= Thomas Claye Shaw =

British physician (1841–1927)

Thomas Claye Shaw, FRCP (1841 - 14 January 1927), often published as T. Claye Shaw, was a British physician and hospital administrator with a special interest in mental illness.

== Life ==
Thomas Claye Shaw was born in 1841 at Stockport, the son of a chemist. He studied at King's College, London, as Senior Warneford Scholar, and graduated from the University of London with a bachelor of arts (BA) degree in 1860; he became a Member of the Royal College of Surgeons and Licentiate of the Society of Apothecaries (MRCS, LSA) four years later. He took the degree of bachelor of medicine (MB) in 1866 and a year later became a doctor of medicine (MD), winning a gold medal. He was interested in mental illness and was appointed to a junior position at Colney Hatch Asylum and then as medical superintendent at a temporary hospital in Hampstead, then the Metropolitan Asylum at Leavesden, and then at London County Council's Asylum at Banstead. He advised the LCC on the new asylum at Claybury and recommended Robert Armstrong-Jones to be its first director.

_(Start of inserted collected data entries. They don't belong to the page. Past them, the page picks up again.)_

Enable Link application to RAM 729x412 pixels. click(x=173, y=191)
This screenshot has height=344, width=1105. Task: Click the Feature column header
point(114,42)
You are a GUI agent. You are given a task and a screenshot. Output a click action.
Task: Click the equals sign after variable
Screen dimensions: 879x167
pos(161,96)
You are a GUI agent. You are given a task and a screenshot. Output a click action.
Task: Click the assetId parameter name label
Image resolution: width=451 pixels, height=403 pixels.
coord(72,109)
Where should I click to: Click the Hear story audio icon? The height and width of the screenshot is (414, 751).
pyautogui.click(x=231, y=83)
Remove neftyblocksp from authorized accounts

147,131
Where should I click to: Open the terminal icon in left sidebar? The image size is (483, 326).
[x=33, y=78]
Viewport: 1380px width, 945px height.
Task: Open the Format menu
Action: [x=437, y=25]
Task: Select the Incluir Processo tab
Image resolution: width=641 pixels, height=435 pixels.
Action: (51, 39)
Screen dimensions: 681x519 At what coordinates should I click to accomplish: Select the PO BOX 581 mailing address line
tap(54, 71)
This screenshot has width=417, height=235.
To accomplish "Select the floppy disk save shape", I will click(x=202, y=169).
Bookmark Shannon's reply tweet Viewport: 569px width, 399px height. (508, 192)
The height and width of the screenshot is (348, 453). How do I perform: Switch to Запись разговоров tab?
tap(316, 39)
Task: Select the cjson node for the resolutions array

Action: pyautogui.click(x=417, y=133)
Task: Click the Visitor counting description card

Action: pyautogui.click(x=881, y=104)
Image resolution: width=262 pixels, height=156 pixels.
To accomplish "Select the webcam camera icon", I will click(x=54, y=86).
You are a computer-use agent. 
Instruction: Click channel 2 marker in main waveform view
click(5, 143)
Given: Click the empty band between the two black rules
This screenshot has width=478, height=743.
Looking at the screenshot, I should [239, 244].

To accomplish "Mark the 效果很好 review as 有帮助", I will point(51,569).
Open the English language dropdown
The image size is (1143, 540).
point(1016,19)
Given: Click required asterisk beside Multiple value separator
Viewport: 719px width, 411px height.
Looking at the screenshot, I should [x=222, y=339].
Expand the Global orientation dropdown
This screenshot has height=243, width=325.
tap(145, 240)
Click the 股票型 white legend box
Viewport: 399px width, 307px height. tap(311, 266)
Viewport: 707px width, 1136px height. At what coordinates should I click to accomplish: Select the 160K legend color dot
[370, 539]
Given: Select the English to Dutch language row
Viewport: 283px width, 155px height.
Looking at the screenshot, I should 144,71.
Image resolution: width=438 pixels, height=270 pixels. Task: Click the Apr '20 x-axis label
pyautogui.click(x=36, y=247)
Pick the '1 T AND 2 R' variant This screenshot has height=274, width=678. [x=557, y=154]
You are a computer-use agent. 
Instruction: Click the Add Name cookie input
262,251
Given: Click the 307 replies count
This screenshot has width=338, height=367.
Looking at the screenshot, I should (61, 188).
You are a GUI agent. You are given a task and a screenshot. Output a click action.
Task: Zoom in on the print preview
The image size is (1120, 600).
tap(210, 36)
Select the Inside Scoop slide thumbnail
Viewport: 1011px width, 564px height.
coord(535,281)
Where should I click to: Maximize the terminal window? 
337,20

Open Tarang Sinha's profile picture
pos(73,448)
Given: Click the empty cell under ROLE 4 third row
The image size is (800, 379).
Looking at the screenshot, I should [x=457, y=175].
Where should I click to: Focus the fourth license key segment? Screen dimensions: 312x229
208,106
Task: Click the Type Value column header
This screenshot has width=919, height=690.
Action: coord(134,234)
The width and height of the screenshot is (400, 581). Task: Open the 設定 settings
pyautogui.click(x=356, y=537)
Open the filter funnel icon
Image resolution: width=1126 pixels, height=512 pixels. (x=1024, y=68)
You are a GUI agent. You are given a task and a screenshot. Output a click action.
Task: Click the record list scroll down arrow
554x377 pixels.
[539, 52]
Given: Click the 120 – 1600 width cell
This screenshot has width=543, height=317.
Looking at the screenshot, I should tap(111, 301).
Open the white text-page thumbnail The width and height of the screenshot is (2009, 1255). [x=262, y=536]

Claye Shaw was also appointed a lecturer in psychological medicine at St Bartholomew's Hospital and also in clinical immunity at St Luke's Hospital. With surgeon Harrison Cripps of St Bartholomew's he tried to relieve paralysis and mental symptoms in patients by relieving fluid pressure on the brain. He was involved in the foundation of the After-Care Association, president of the Society for the Study of Inebriety and was associated with the Psychological Section of the British Medical Association (Manchester secretary, 1877; London vice-president, 1895; and Exeter president, 1897). He elected a fellow of the Royal College of Physicians in 1880. A popular lecturer, he published articles in various medical journals (often hospital reports) and entries in medical dictionaries. His Ex-Cathedra Essays on Insanity (1904) was an original contribution to understanding mental illness. "Outspoken" and "dogmatic", he advocated the establishment of medical clinics in general hospitals. He espoused misogynistic views in his critique of the 'modern woman', telling an audience in 1913 that her pursuit of independence would "mar the beauty of her face, change her nature, and alienate male sympathy". When World War I broke out, he criticised the mentality of the German elite in a polemical attack.

Outside of work, he was an active sportsman, a keen musician and an amateur actor. In 1877, he married Hannah Gratix, a daughter of Isaac Ridgway of Leavesden; they had two daughters. Later in life he lived at Cheltenham and died on 14 January 1927.